Scott Curtis, president of Raymond James Financial Services, raised an interesting question when he stated in an AdvisorOne interview that while he supports the fiduciary “concept,” he cannot support the fiduciary standard because the standard “hasn’t been defined to the FA level.”
This is a curious remark as the principle-based fiduciary standard has been articulated through seventy years of court cases and SEC opinions—as a principle-based standard. Take the example, as Scott Curtis does, of the issue of conflicts of interest.
What does the Investment Advisers Act require when a material conflict cannot be avoided and must be managed in the client’s best interest?
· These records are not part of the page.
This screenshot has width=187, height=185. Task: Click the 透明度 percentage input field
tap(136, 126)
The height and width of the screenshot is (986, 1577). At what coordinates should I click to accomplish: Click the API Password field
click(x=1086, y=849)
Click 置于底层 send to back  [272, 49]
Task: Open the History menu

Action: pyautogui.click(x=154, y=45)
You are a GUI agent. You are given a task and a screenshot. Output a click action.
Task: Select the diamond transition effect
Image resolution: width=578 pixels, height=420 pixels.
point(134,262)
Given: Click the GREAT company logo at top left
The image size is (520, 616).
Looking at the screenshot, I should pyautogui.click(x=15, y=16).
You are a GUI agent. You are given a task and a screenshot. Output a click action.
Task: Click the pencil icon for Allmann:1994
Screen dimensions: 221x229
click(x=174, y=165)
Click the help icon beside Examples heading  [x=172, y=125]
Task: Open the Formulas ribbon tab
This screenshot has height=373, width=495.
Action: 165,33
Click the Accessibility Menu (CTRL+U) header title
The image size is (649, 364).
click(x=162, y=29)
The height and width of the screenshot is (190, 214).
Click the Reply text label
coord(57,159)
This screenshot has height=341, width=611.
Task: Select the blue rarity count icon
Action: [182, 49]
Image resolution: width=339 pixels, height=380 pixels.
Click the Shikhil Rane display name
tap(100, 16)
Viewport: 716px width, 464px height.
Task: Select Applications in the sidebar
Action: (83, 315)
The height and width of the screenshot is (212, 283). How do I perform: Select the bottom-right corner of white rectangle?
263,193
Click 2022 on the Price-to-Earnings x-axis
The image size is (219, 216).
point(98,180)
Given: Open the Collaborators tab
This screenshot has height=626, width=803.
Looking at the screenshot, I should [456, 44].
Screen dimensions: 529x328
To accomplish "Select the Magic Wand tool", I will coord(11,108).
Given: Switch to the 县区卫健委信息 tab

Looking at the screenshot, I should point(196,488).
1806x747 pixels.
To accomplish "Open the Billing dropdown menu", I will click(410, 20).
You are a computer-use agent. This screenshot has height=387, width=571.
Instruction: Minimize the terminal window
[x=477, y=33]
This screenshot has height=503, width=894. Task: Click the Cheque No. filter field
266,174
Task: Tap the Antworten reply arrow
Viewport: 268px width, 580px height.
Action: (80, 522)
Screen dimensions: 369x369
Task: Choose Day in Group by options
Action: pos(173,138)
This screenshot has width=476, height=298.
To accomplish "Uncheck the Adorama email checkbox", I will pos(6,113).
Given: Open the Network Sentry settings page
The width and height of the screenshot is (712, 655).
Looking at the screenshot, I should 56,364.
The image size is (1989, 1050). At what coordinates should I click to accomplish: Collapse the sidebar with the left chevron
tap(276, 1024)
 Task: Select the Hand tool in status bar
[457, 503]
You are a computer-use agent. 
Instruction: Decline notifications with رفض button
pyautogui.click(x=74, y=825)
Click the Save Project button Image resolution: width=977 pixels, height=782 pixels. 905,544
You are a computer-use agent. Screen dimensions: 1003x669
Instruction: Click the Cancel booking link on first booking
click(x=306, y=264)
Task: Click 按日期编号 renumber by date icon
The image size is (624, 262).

Curtis notes the conflict must be disclosed to the client, but disclosure alone is insufficient. There is more. A material conflict puts a greater duty on the advisor. The advisor must also receive informed consent from the investor: i. e.: consent that is intelligent and independent. This consent means the investor understands the nature of the conflict and the actual or potential harm it might pose. Finally, the advisor should only proceed with the transaction if he or she can mitigate or manage the conflict to be able to determine the transaction is in the best interest of the investor.
This duty is articulated in the SEC Arlene Hughes case, and two points deserve special mention. First, the advisor is responsible for ensuring the investors’ best interest is upheld. The SEC was explicit in noting that it is the investment advisor who is held accountable for assuring that his or her client understands the nature of the conflict and the risk or harm that it imposes. On this point there is no ambiguity.